Even with Insurance, Employees Often Struggle to Get Mental Health Services

Having medical insurance is no longer a guarantee that you can get the mental health services you require.

A recent survey conducted by the Blue Cross Blue Shield of Massachusetts Foundation found that more than half of the adults who sought mental health or addiction treatment experienced significant difficulty in getting that care. The obstacles to receiving care were so significant that 39% of those surveyed ended up without the treatment they sought even though the vast majority of these patients were insured.

The obstacle wasn’t that they didn’t have insurance. Rather the problem was that the mental health providers either did not accept the employee’s insurance or they were not accepting any new patients. As a result of being unable to access mental health services, about 13% of these patients sought help in an emergency room even though most of them felt that their condition was not an emergency and could have been treated by a mental health professional if one had been available.

Employers are likely to be disheartened by the news that, even though they are spending increasing amounts on employee health insurance, employees and their family members are not always able to find the help that they need, particularly in the areas of mental health and substance use disorder treatment.

These findings will not surprise anyone in the EAP profession. Our counselors experience first-hand the difficulty of finding mental health providers who are available to take referrals.

While the long-term solution to this problem is to expand the supply of mental health/substance use disorder providers, there are steps that companies can take in the meantime to ensure that their employees are receiving the care they need and not making unnecessary visits to an emergency room.

Companies can remind employees that their Employee Assistance Program (EAP) can help them find mental health providers who have openings and accept their insurance. EAPs are prepared to act as a guide and advocate for employees and family members as they navigate a very complicated, and often inhospitable, behavioral health network.

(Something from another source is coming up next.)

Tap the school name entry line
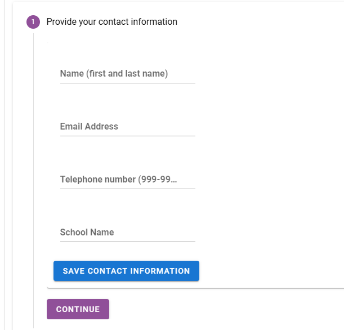 (x=127, y=233)
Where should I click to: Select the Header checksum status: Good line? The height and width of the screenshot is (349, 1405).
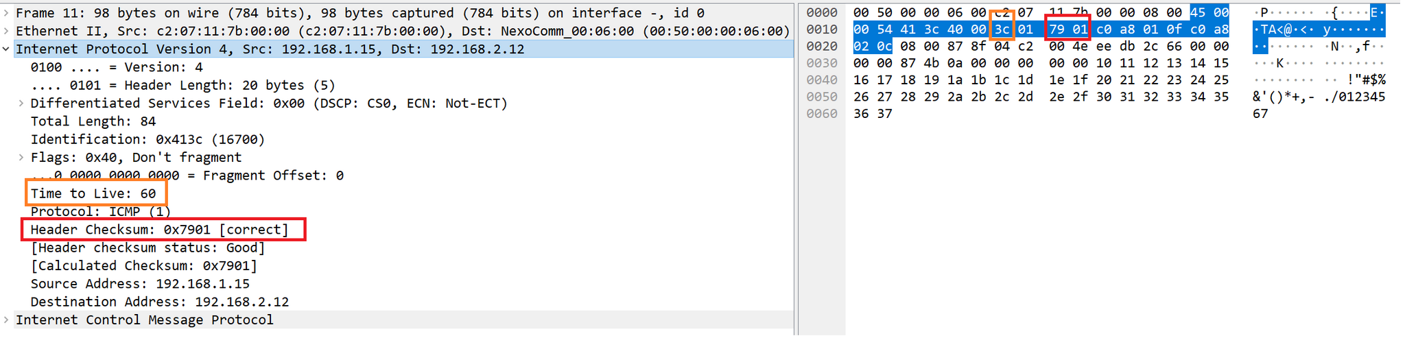click(x=148, y=248)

EAPs will make as many phone calls as it takes, on the employee’s behalf, to identify appropriate resources. This not only saves the employee from getting discouraged (and giving up) but it improves the likelihood of finding a good therapeutic match because of the EAP’s expertise and knowledge of the local mental health network.

In addition, the EAP can provide 24/7 access to counseling and crisis support and are well-positioned to provide short-term counseling services while an appropriate community provider identified.

Companies have compelling business reasons to be concerned if their employees are having difficulty accessing mental health services:

  • More work absences and work impairment are caused by mental health issues than by any other chronic health conditions.
  • Mental health diagnoses are the fastest growing area of short-term disability claims and account for 30% or more of the disability burden for employers.
  • Employees with substance use disorders have health care costs that are more than double those without these disorders.

The majority (65%-80%) of individuals will improve with appropriate mental health diagnosis, treatment and ongoing support. Companies need to make their EAPs highly visible in the workplace to ensure that employees (and key management, human resources, health and safety professionals) are fully aware of the EAP’s capabilities to help employees get the services they need for mental health and substance use disorders.